L’Afrique est aujourd’hui un nœud stratégique des futurs intérêts chinois. Elle est une composante clé du projet de nouvelle route de la soie, constitué d’un ensemble de liaisons maritimes et de voies ferroviaires reliant la Chine à l’Asie du Sud Est, au Golfe persique et à l’Europe, et qui s’étend donc désormais à l’Afrique. La Chine est ainsi devenue le premier partenaire commercial de l’Afrique: les échanges commerciaux sont passés de 2,5 à 127 milliards d’euros entre 1995 et 2017.

L’implication croissante de Pékin en matière de sécurité sur le continent africain est à lire au regard de ces nouveaux intérêts chinois. Il s’agit pour la Chine d’assurer la protection des infrastructures et des 10 000 entreprises chinoises liées à cette nouvelle route de la soie, afin de garantir son approvisionnement en matières premières. Cette implication est un exemple de la nouvelle doctrine de l’armée chinoise qui se concentre, depuis 2009, sur la défense des intérêts nationaux et la sécurité des mers, faisant de l’armée un acteur de plus en plus présent à l’échelle mondiale. Le Forum sino-africain sur la défense et la sécurité qui s’est tenu du 26 juin au 10 juillet 2018 a défini les objectifs de l’implication militaire chinoise en Afrique, avec en priorités la lutte contre le terrorisme et contre la piraterie, et la protection des infrastructures et des ressortissants chinois.

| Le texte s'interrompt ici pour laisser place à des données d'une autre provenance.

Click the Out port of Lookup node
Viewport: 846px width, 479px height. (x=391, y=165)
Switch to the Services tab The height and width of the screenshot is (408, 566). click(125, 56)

Tout d’abord, la protection des intérêts chinois sur le continent africain repose sur la stratégie du «collier de perles», une stratégie maritime qui consiste à faire installer par la marine de guerre chinoise des points d’appui, commerciaux ou militaires, jusqu’en Afrique. Dans cette optique, le Golfe d’Aden fait l’objet d’une présence militaire chinoise renforcée, avec l’inauguration de la base militaire de Djibouti le 1er août 2017, qui occupe une importante position stratégique d’entrée vers l’Afrique de l’Est. Cette position stratégique explique les 14 milliards de dollars d’investissements chinois à Djibouti depuis 2017, ainsi que les 250 soldats qui y sont postés en permanence. Une présence plus importante est à attendre dans le futur, avec une projection de 10 000 soldats à l’horizon 2026, date à laquelle Pékin compte avoir transformé cette enclave en avant-poste militaire. D’autres bases militaires pourraient suivre; le projet le plus avancé étant à Walvis Bay, en Namibie.

Par ailleurs, cette stratégie de défense se réalise en grande partie dans un cadre bilatéral, avec un engagement coopératif militaire sino-africain approfondi dans plusieurs secteurs. Les ventes d’armes chinoises sur le continent africain sont en pleine croissance. Ainsi 33% de l’armement importé en Afrique provient de la Chine, et 22 pays africains achètent du matériel militaire chinois de toutes catégories : armes légères, chars d’assaut, véhicules de transport, avions de patrouille maritime, missiles et drones. L’engagement militaire chinois bilatéral en Afrique passe aussi par des manœuvres conjointes comme au Nigéria, au Ghana, ou encore au Gabon pour l’année 2018. Enfin, la Chine forme des militaires africains sur le territoire chinois, au sein de l’Académie militaire chinoise, de l’Académie de l’aviation des Forces aériennes et de l’Académie navale de Dalian.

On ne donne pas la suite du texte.